--- BEGIN ---
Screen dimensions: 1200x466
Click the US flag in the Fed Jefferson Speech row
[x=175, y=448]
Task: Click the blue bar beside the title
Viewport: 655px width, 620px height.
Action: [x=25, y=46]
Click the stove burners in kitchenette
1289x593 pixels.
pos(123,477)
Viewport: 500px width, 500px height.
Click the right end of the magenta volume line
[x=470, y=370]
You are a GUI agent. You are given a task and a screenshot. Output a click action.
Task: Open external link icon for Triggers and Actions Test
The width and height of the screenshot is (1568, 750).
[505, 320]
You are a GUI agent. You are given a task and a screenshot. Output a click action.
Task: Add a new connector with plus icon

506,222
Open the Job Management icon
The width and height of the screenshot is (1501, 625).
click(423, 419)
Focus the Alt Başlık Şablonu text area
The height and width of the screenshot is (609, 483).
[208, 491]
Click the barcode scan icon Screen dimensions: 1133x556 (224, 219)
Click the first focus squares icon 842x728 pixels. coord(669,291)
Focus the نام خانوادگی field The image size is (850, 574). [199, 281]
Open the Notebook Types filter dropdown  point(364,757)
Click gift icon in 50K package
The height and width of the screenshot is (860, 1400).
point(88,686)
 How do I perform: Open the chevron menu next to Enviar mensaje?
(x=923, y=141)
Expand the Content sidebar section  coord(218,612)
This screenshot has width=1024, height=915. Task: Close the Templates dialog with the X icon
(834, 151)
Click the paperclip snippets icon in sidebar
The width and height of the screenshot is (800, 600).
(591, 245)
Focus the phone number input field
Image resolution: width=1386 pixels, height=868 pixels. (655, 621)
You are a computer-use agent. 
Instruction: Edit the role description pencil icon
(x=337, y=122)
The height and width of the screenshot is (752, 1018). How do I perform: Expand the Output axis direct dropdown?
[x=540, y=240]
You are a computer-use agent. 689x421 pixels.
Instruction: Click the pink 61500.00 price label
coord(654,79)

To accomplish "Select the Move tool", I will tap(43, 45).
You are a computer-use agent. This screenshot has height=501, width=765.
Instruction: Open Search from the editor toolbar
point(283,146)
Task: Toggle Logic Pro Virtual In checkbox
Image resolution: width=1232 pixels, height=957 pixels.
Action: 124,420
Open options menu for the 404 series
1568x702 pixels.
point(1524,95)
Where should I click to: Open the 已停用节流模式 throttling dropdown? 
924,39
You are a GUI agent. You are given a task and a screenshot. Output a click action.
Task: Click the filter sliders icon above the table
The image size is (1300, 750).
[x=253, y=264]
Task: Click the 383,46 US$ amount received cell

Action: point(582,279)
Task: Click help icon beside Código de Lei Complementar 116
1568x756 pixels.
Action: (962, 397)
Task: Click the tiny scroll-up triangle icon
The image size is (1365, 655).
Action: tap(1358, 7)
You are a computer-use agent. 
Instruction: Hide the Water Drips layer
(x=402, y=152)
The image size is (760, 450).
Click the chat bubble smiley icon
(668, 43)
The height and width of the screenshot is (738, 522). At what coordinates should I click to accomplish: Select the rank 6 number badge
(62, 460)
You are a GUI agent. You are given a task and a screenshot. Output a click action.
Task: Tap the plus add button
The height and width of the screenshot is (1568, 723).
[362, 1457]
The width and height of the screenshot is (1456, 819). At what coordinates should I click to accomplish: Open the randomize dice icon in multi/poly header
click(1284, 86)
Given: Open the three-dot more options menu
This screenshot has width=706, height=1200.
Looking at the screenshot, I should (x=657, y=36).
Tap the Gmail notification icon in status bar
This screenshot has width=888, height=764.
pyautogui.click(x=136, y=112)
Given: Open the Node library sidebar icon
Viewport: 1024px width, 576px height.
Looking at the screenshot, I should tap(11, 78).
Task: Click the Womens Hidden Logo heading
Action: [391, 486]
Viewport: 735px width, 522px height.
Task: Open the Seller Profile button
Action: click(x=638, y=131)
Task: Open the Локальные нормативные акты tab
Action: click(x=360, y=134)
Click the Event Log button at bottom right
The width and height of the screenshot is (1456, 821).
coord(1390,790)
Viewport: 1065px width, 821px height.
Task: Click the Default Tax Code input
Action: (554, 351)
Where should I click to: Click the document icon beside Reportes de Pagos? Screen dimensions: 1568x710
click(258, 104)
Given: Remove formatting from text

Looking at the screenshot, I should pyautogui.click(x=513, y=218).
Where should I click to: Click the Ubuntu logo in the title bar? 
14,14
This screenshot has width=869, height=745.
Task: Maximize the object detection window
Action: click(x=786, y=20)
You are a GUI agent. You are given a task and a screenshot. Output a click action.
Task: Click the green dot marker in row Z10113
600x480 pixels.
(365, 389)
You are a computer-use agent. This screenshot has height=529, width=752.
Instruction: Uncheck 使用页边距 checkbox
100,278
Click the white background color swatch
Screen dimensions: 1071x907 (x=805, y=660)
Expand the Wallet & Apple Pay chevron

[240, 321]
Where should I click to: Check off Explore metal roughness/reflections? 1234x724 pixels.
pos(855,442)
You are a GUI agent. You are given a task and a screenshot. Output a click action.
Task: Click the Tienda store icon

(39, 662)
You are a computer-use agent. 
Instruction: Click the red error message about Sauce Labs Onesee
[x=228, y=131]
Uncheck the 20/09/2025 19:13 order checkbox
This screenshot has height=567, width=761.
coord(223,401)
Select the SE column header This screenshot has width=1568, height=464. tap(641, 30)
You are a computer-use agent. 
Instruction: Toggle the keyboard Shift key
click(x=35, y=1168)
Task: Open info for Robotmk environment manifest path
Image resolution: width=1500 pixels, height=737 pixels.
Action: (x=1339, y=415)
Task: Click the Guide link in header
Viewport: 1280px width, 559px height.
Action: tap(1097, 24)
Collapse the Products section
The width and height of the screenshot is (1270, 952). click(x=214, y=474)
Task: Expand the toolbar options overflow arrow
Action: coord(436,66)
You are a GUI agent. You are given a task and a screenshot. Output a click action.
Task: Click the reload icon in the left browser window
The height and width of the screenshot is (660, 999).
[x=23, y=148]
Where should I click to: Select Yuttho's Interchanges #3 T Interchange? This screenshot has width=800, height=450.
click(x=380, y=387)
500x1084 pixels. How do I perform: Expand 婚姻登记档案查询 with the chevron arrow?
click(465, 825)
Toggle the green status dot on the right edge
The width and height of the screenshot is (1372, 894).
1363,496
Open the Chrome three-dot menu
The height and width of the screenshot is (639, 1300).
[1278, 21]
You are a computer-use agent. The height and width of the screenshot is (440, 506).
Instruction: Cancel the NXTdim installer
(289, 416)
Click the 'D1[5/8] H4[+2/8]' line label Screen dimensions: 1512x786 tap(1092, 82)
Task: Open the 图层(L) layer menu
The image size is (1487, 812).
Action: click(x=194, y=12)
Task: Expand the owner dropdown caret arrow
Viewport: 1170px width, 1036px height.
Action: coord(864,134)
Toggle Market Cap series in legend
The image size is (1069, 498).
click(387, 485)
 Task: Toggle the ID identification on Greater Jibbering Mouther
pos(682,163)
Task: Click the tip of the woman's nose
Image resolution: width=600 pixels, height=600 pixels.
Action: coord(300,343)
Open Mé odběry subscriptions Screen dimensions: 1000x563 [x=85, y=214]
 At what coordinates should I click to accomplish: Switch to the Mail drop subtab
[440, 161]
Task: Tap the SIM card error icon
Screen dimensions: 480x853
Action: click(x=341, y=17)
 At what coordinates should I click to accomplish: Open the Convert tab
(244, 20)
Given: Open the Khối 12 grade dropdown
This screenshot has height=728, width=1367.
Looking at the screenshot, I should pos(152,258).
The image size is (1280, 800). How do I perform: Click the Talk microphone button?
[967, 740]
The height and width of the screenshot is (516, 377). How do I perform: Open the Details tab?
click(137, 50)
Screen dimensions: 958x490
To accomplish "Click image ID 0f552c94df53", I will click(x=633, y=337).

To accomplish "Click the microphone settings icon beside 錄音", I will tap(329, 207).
--- END ---
* **Direction**: Render the part of the material that opens with the line containing "Where should I click to: Select" and closes with the line containing "click(x=380, y=387)" as a JSON list of strings, one string per line and no blank lines.

* **Written solution**:
[
  "Where should I click to: Select Yuttho's Interchanges #3 T Interchange? This screenshot has width=800, height=450.",
  "click(x=380, y=387)"
]